Beginning with the line that contains "Add SSL to your personal website (155, 1541)", reproduce the remaining lines of the material exactly, up to and including the last one, but no pictures.
___ SOURCE DATA ___
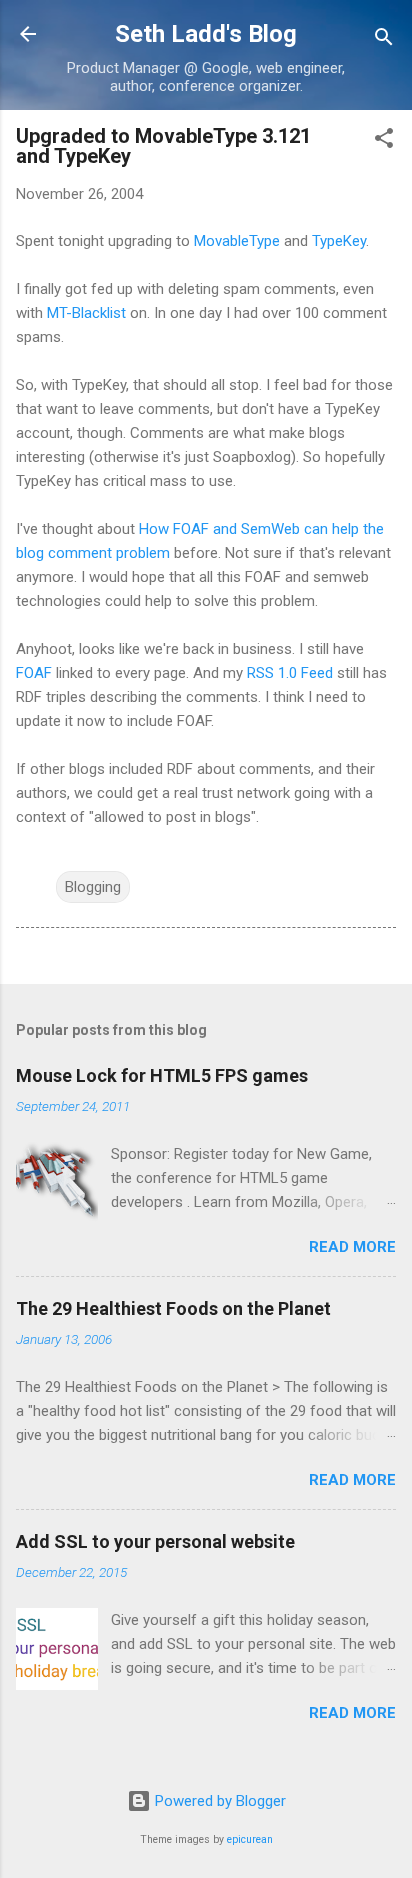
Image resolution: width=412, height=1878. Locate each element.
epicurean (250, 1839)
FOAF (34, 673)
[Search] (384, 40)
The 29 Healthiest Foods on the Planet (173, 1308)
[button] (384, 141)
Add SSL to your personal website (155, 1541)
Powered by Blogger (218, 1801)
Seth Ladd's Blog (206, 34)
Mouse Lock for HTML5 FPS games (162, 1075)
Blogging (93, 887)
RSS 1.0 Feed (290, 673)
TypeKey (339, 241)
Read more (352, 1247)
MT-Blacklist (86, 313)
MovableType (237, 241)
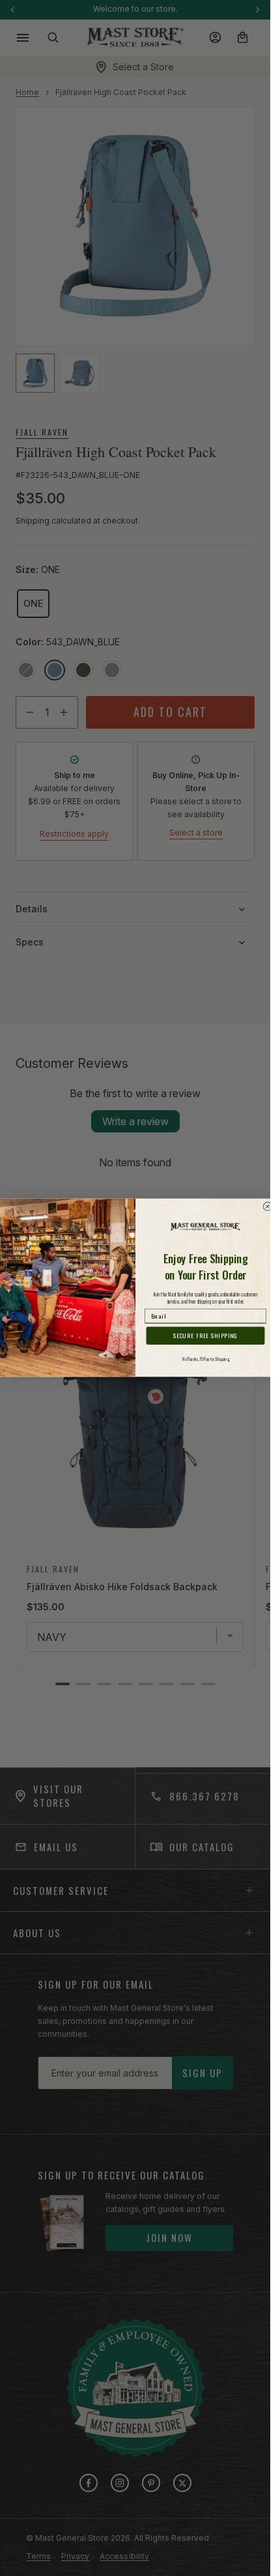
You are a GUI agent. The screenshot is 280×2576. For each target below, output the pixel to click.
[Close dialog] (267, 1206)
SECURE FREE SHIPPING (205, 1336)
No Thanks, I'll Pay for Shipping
___
__RESULT OF THIS TASK__
Add SSL to your personal website (155, 1541)
Powered by Blogger (218, 1801)
Seth Ladd's Blog (206, 34)
Mouse Lock for HTML5 FPS games (162, 1075)
Blogging (93, 887)
RSS 1.0 Feed (290, 673)
TypeKey (339, 241)
Read more (352, 1247)
MT-Blacklist (86, 313)
MovableType (237, 241)
You are a GUI agent. The screenshot is 280×2576. For each target below, output the pixel to click.
[Close dialog] (267, 1206)
SECURE FREE SHIPPING (205, 1336)
No Thanks, I'll Pay for Shipping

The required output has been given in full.